----- Excerpted records -----

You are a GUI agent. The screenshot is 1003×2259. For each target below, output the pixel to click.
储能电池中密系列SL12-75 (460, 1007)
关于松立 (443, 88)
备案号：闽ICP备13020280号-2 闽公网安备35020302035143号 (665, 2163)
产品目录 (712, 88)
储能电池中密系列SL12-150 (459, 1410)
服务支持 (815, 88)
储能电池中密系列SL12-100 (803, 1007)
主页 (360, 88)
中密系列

-----

## Objective
Rewrite the entries above, changing every "储能电池" to "蓄电池" and leaving everything else as it is.

## In response
You are a GUI agent. The screenshot is 1003×2259. For each target below, output the pixel to click.
蓄电池中密系列SL12-75 (460, 1007)
关于松立 (443, 88)
备案号：闽ICP备13020280号-2 闽公网安备35020302035143号 (665, 2163)
产品目录 (712, 88)
蓄电池中密系列SL12-150 (459, 1410)
服务支持 (815, 88)
蓄电池中密系列SL12-100 (803, 1007)
主页 (360, 88)
中密系列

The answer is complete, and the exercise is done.